• **WHAT YOU HAVE TO DO**: Copy the listing below without alteration, from the line with "380x214 pixels. At" to the line with "Edit the Abstand", both included.

• **ENTRIES PROVIDED**:
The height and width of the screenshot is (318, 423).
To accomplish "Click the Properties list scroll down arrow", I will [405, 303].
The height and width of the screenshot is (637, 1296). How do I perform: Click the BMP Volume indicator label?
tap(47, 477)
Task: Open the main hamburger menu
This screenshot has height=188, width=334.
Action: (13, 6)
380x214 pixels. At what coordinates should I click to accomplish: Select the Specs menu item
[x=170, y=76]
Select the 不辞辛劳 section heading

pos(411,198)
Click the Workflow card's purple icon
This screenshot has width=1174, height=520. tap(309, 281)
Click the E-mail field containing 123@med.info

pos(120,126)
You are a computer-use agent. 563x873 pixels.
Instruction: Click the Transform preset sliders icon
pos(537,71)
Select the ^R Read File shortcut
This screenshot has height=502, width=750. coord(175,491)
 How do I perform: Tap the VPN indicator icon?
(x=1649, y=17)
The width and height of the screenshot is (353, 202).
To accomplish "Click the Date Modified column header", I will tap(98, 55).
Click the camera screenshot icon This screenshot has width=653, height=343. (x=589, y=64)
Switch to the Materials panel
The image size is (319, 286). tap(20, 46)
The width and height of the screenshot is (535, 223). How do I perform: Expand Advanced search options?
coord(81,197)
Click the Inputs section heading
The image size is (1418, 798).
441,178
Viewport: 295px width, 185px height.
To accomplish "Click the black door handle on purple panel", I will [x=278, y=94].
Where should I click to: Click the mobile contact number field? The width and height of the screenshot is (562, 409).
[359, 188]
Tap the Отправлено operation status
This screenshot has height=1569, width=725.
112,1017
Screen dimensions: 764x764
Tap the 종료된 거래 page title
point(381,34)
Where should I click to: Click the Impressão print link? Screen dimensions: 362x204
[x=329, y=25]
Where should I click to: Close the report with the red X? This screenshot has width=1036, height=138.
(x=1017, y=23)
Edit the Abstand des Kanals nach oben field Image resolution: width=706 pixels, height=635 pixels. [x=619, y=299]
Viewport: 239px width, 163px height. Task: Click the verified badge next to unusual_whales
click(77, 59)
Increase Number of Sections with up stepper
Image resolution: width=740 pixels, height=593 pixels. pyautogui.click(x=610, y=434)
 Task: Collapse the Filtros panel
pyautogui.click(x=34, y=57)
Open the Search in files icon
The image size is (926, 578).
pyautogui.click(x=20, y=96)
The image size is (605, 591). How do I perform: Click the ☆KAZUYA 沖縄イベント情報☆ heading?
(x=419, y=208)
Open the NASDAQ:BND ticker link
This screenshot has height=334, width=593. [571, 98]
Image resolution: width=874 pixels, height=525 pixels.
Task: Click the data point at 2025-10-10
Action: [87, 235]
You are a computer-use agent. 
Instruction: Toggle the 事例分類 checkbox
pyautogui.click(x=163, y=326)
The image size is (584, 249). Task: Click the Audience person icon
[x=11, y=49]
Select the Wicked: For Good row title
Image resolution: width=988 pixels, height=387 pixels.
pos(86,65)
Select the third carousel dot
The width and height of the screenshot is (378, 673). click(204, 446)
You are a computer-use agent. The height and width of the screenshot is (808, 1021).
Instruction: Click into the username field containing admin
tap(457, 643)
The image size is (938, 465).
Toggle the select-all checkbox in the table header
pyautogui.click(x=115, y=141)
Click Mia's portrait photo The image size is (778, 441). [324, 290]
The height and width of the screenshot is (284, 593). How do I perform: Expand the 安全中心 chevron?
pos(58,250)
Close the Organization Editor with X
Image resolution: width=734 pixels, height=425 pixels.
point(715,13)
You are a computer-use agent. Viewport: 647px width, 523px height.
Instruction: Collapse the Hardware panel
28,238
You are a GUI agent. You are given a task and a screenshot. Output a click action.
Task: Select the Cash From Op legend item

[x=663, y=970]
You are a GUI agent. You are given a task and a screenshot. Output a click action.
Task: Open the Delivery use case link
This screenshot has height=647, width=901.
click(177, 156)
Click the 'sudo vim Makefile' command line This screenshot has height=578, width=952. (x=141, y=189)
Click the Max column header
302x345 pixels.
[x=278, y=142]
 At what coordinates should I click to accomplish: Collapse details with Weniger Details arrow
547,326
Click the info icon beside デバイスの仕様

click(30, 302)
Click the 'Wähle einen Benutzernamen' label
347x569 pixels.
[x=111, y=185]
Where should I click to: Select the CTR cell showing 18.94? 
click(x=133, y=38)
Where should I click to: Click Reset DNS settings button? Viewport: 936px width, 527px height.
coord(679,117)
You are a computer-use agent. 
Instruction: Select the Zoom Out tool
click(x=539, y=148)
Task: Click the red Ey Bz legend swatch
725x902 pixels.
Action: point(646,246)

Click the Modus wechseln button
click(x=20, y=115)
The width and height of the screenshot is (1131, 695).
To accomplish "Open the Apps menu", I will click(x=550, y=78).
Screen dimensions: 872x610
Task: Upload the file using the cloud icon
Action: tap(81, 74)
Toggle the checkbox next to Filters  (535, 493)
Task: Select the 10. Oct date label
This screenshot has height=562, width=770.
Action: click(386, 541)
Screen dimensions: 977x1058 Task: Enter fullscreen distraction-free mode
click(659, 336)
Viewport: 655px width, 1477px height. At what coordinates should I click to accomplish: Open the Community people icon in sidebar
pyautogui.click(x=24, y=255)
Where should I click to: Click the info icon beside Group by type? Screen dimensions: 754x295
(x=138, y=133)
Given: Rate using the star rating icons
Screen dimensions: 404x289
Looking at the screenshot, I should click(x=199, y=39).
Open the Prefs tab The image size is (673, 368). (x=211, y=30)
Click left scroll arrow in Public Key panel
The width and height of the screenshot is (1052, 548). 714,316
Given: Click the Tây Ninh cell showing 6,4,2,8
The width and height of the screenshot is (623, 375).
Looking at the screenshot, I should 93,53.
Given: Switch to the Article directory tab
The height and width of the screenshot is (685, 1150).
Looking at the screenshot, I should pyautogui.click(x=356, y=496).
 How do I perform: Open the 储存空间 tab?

• **THE RESPONSE**:
380x214 pixels. At what coordinates should I click to accomplish: Select the Specs menu item
[x=170, y=76]
Select the 不辞辛劳 section heading

pos(411,198)
Click the Workflow card's purple icon
This screenshot has width=1174, height=520. tap(309, 281)
Click the E-mail field containing 123@med.info

pos(120,126)
You are a computer-use agent. 563x873 pixels.
Instruction: Click the Transform preset sliders icon
pos(537,71)
Select the ^R Read File shortcut
This screenshot has height=502, width=750. coord(175,491)
 How do I perform: Tap the VPN indicator icon?
(x=1649, y=17)
The width and height of the screenshot is (353, 202).
To accomplish "Click the Date Modified column header", I will tap(98, 55).
Click the camera screenshot icon This screenshot has width=653, height=343. (x=589, y=64)
Switch to the Materials panel
The image size is (319, 286). tap(20, 46)
The width and height of the screenshot is (535, 223). How do I perform: Expand Advanced search options?
coord(81,197)
Click the Inputs section heading
The image size is (1418, 798).
441,178
Viewport: 295px width, 185px height.
To accomplish "Click the black door handle on purple panel", I will [x=278, y=94].
Where should I click to: Click the mobile contact number field? The width and height of the screenshot is (562, 409).
[359, 188]
Tap the Отправлено operation status
This screenshot has height=1569, width=725.
112,1017
Screen dimensions: 764x764
Tap the 종료된 거래 page title
point(381,34)
Where should I click to: Click the Impressão print link? Screen dimensions: 362x204
[x=329, y=25]
Where should I click to: Close the report with the red X? This screenshot has width=1036, height=138.
(x=1017, y=23)
Edit the Abstand des Kanals nach oben field Image resolution: width=706 pixels, height=635 pixels. [x=619, y=299]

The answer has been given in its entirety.